Иванка, легко ступая по мягкому мху, приблизился к черемушнику и тотчас же за это поплатился. Две пчелы ткнулись о его лицо и ужалили.
А тут еще новая напасть. Зубатка, учуяв чужого человека, свирепо залаяла и метнулась к Иванке.
– Стой, Зубатка! Нешто запамятовала, - едва успел выкрикнуть Болотников.
И собака, видимо, припомнив крестьянского сына, который не раз бывал на лесной заимке, разом остановилась, незлобно тявкнула и приветливо замахала пушистым хвостом.
Бортник погрозил в их сторону кулаком.
Наконец,
Старик опустился на землю и устало улыбнулся подошедшему Болотникову.
– Умаялся, сынок. Ладно еще матка попалась смирная. Вижу - и тебе от пчел досталось, родимый. Вон глаза-то заплыли как у басурмана.
– Неприветливо твои пчелы гостей встречают.
– У нас всякое случается. Пчела, как и человек, любит ласку и добрую руку. У меня, вон, намедни пчелы на заимке крепонько княжьего пятидесятника Мамона покусали. Ну и поделом ему, ворогу! Да ты не серчай, Иванка. У тебя душа не черная. Редко захаживаешь на заимку, вот и не обвыкли к тебе пчелы. Ступай-ка к озерцу. Там сорви подорожник да приложи к лицу. Зело пользительная трава. А я покуда передохну.
Озерцо - недалеко от черемушника, густо заросшее хвощом и ракитником. Болотникову это место знакомо. За озерцом, версты на три тянулся кудрявый березняк с осинником, куда нередко в бабье лето наведывался Иванка со своими молодыми дружками за белыми и "поповскими" груздями для зимней солонины. Груздь - царь грибной! И в посты и в праздники - почетное место ему на столе.
Иванка через густые заросли ракитника вышел к озерцу, вступил на низкий берет, густо усыпанный диким клевером, мятликой и подорожником, наклонился, чтобы набрать пользительной травы, да так вдруг и застыл, ткнувшись в цветущее зеленое разнотравье.

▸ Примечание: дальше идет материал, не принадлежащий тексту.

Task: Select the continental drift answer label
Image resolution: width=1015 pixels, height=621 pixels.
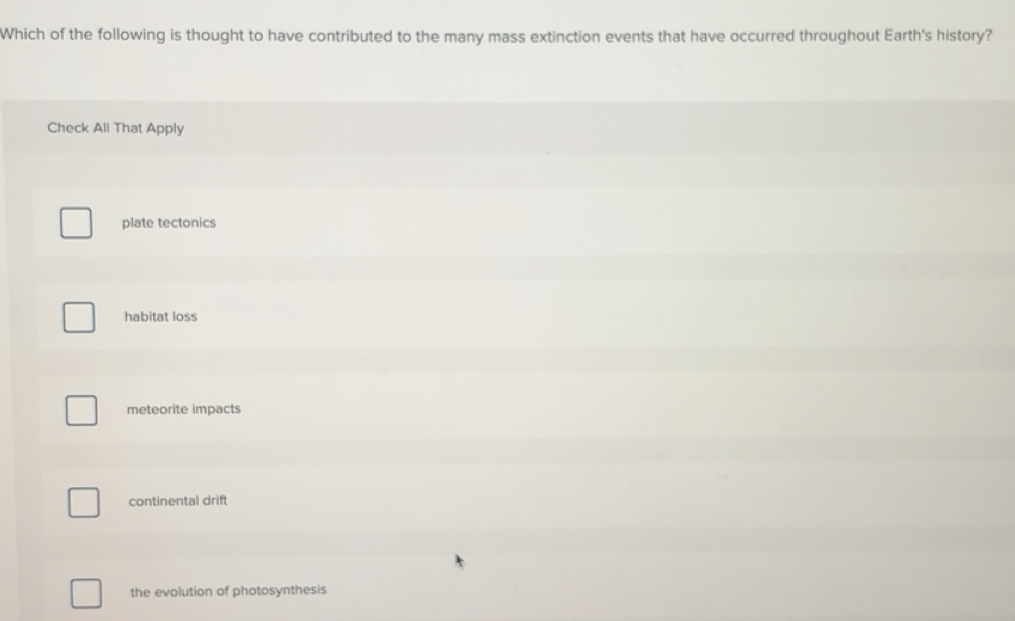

В саженях тридцати, под ракитовым кустом замерла гибкая, статная девушка с самострелом в руках. Она в домотканом голубом сарафане с медными застежками и берестяных лапотках на ногах.
Девушка ловко и быстро вытянула стрелу из колчана, вложила в самострел, натянула тетиву.
"Ну и денек мне нонче выдался! Еще только недоставало от лесовицы погибнуть", - пронеслось в голове Болотникова. Видимо, не зря на селе пронесся слух, что появилась в вотчинном бору ведьма-лесовица, которая чародейство ведает и каждого встречного жизни лишает.
Иванка поднялся с земли, промолвил:
– Опусти самострел. Худа тебе не желаю. Да и не велика честь в безоружного каленой стрелой кидать.
– Кто ты и зачем сюда явился?
– строго спросила лесовица, тряхнув тяжелой золотистой косой, туго перехваченной розовой шелковой лентой.
– Обычая не знаешь, девушка. Прежде чем выспрашивать да стрелой кидать - в гости позови, напои, накорми, а потом и вестей поспроси. Так уж издревне на Руси заведено, - проговорил Иванка, ведая, что хлеб-соль и разбойника смиряет.
– В лесу гостя нелегко распознать. Сюда всякий люд забредает - и с добром и лихом, - не отпуская самострела, холодно ответила лесовица.
В это время из черемушника раздалось:
– Эгей, Иванка! Где ты там запропастился? Айда в избу-у.
– Иду, Семеныч!
– отозвался Болотников и погрозил пальцем лесовице. Да кинь же ты свой самострел! А не то бортника позову.